Records supplied.
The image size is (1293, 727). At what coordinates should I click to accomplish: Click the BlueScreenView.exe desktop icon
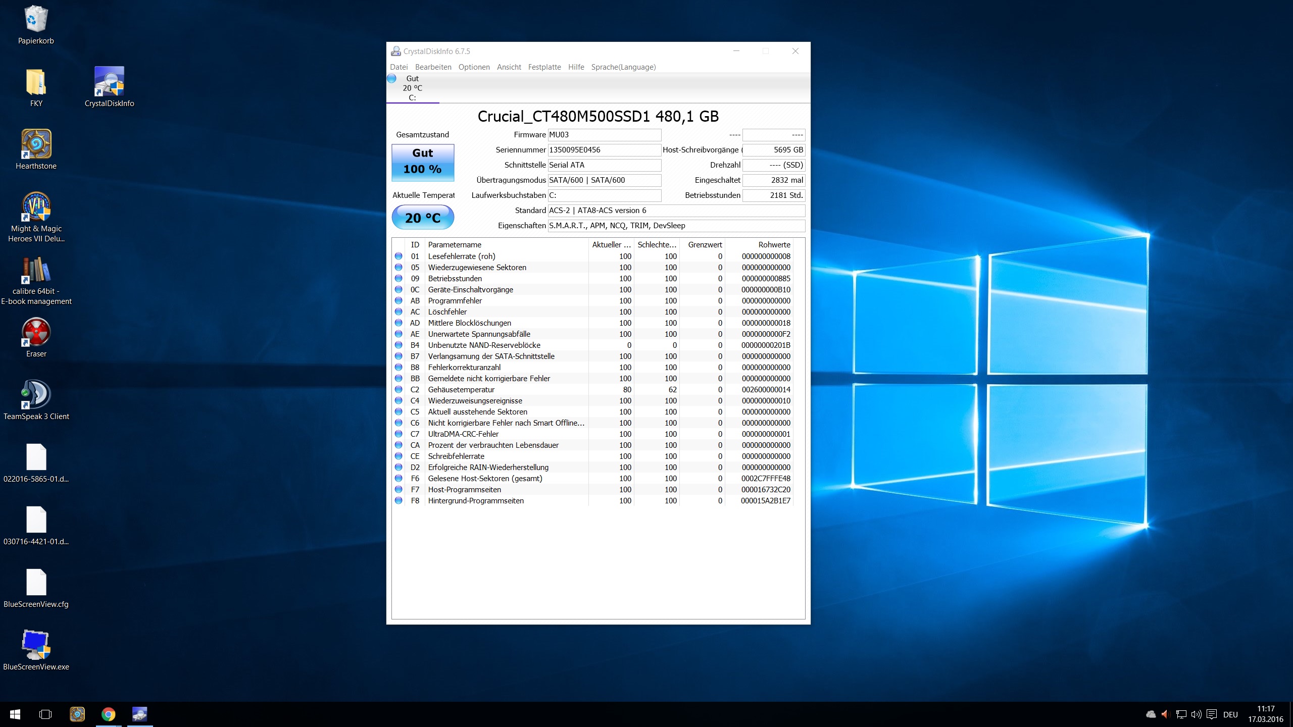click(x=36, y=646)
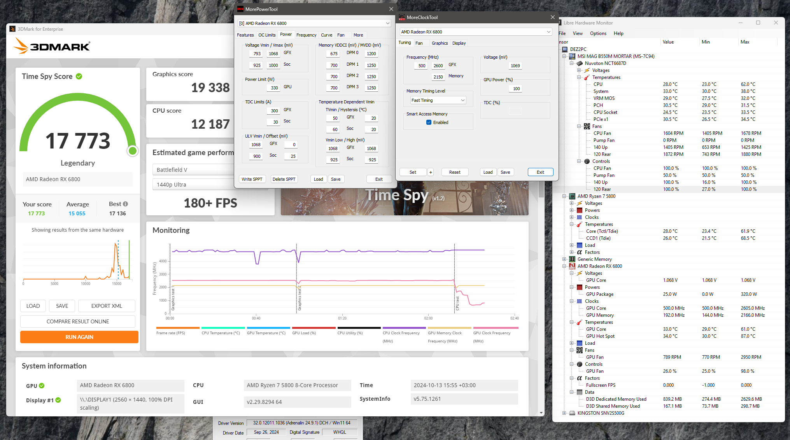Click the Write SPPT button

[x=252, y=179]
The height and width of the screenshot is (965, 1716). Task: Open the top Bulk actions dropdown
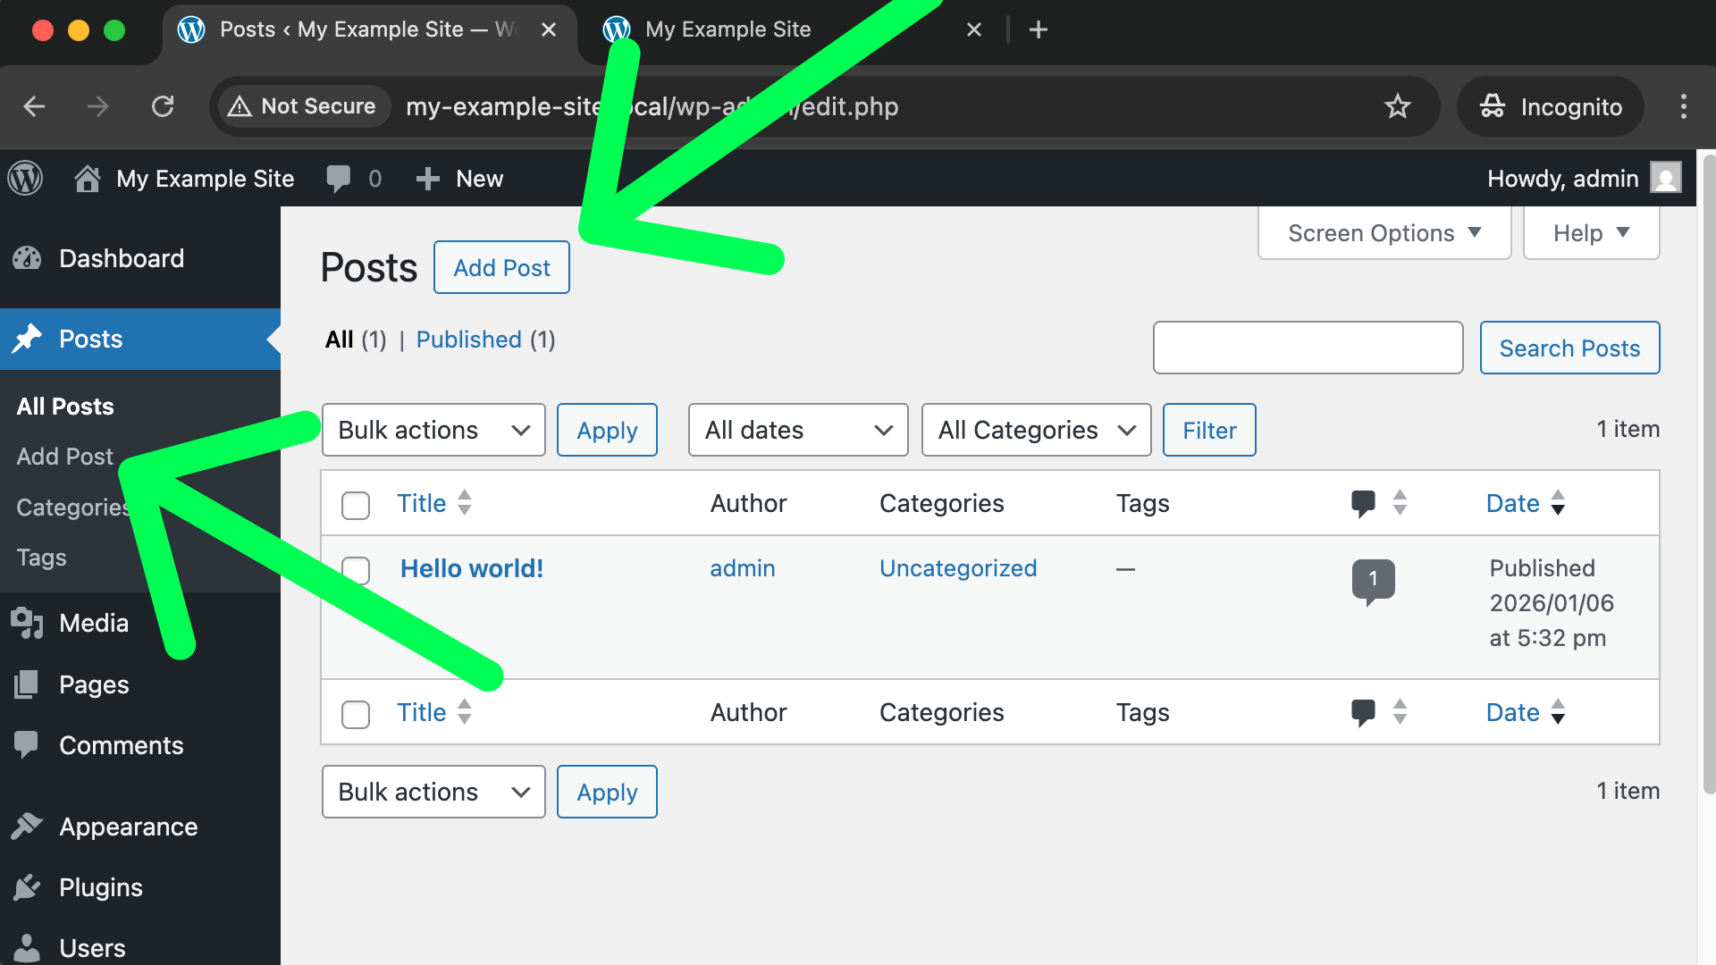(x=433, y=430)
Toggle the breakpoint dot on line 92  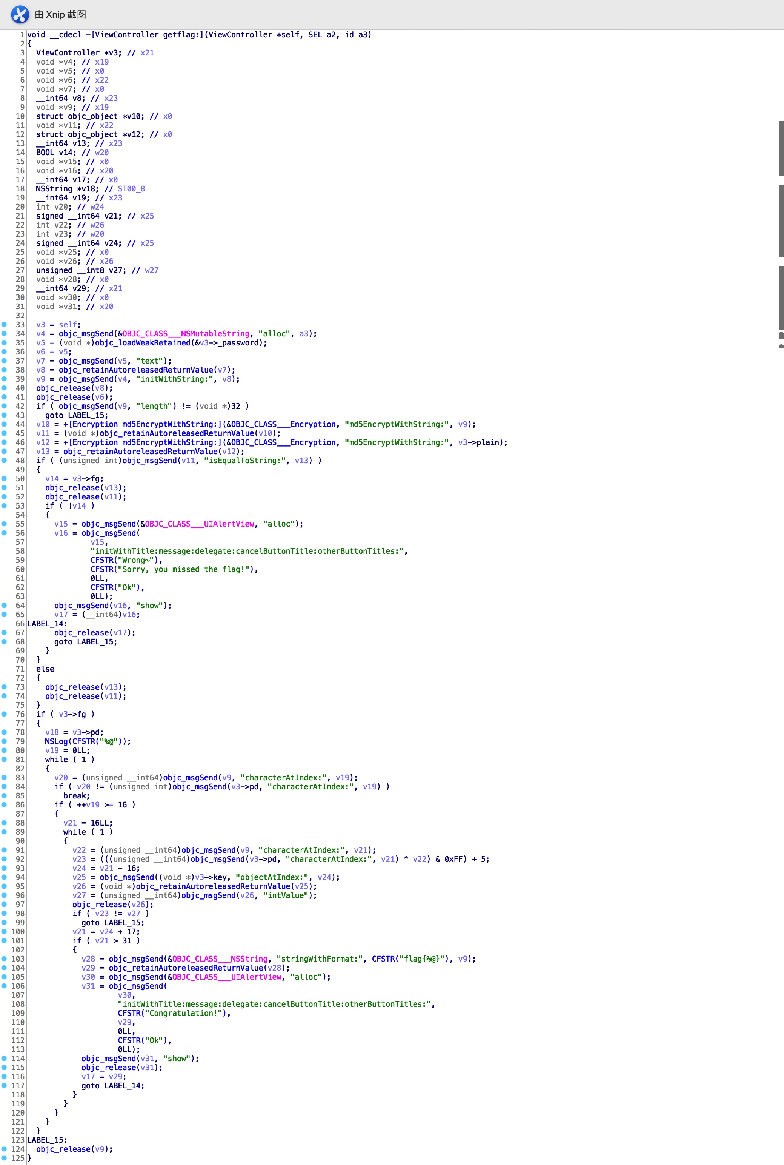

What you should do.
Your copy should hold each line above exactly and no pictures at all.

Output for this exercise.
The image size is (1293, 727). At what coordinates should I click to accomplish: Click the BlueScreenView.exe desktop icon
click(x=36, y=646)
Click the Write SPPT button

[x=252, y=179]
The height and width of the screenshot is (965, 1716). Task: Open the top Bulk actions dropdown
(x=433, y=430)
Toggle the breakpoint dot on line 92  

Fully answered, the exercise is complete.